London Eye Vantage Point
From the Vista Rooftop Bar and garden of the Tragalgar Hotel in London, you get lush green surroundings while you take in the spectacular views of the city which include the London Eye, the giant Ferris wheel on the South Bank of the River Thames.
Green Space Amid the Asphalt
On the 8th floor of the Hilton Chicago is a thriving kitchen garden consisting of 83 EarthBoxes (plastic containers with a built-in irrigation system) which contain such edibles as tomatoes, fennel, peppers, radishes, herbs and more.
A Visit to the English Woodlands
Mulberry trees, Japanese maples and other plant and flower specimens adorn the grounds of this unique green space at The Rooftop Gardens in London which also includes wildlife and water features.
Nob Hill's Best Kept Secret
Situated 100 feet above Powell Street in Nob Hill is a lovely rooftop oasis at the historic Fairmont San Francisco. Offering sweeping views of the city’s skyline, the garden is distinguished by its central fountain and distinctive palm trees.
Alluring Side Profile
Viewed from another angle, this rooftop garden at the Fairmont San Francisco demonstrates the aesthetic and eco-friendly advantages of creating green space in urban areas.
Although it is not open to the public, the rooftop garden at Fairmont The Queen Elizabeth in Montreal provides the kitchen with an excellent array of organic vegetables and herbs for the guests such as plum tomatoes, Swiss chard, endive, zucchini, mint, basil and even edible flowers.
This stunning overview of the 2100 square foot rooftop garden at Fairmont Waterfront in Vancouver, Canada is representative of green space/edible garden initiatives that are taking place in luxury hotels in cities around the world. First created in 1996, this garden produces over twenty varieties of herbs, fruits, edible blossoms and vegetables including pumpkins, carrots and kale.
Paradise in a City Center
A garden path winds its way through the dense vegetation and edible plants of the rooftop garden at Vancouver’s Fairmont Waterfront.
Abundant beds of rosemary are among the many herbs and edible plants being raised in the rooftop garden of the Fairmont Express in Victoria, Canada. Located directly above the front lobby, the garden also includes other sustainable plants from Vancouver Island.
At the top of City Hall, an eleven story office building in the Loop, is Chicago’s most famous rooftop garden. Consisting of over 20,000 plants of more than 150 species, this green space is an inspiring model for other major cities because it helps improve air quality, reduce storm water runoff and minimize the urban heat island effect.
Not Your Typical English Garden
English plants and flowers combined with Mediterranean trees and Spanish style architecture create an exotic environment in the midst of London at The Rooftop Gardens.

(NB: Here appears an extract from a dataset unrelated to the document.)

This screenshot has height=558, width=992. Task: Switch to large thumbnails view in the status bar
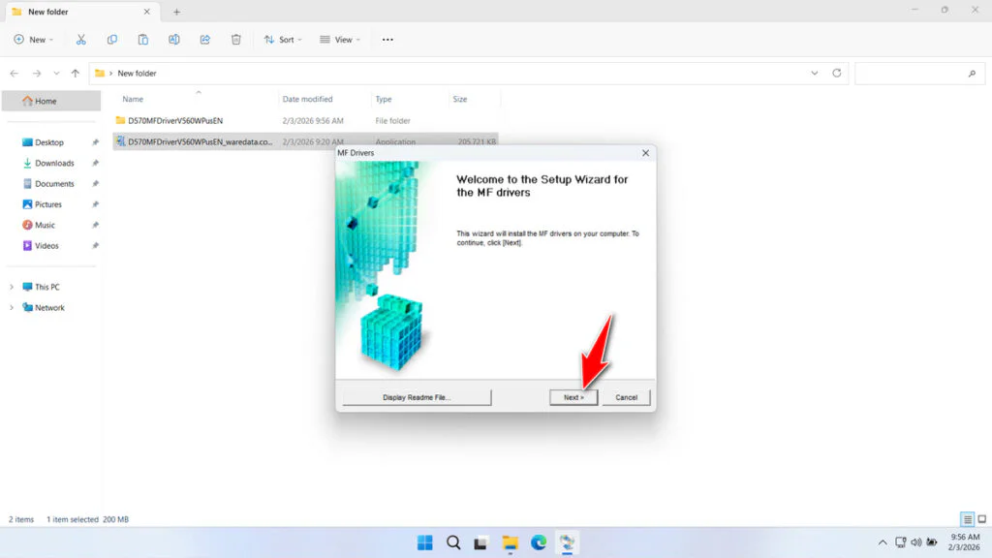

Flamingos are just part of the attraction at the English Woodlands section of The Rooftop Gardens in London where other wildlife include Mandarin and Carolina wood ducks.
A Future Trend
It might look like a futuristic landscape but this unique rooftop garden at the Ritz Carlton Charlotte is a field of sustainable vegetation that serves the local bee population and provides honey for the kitchen chefs.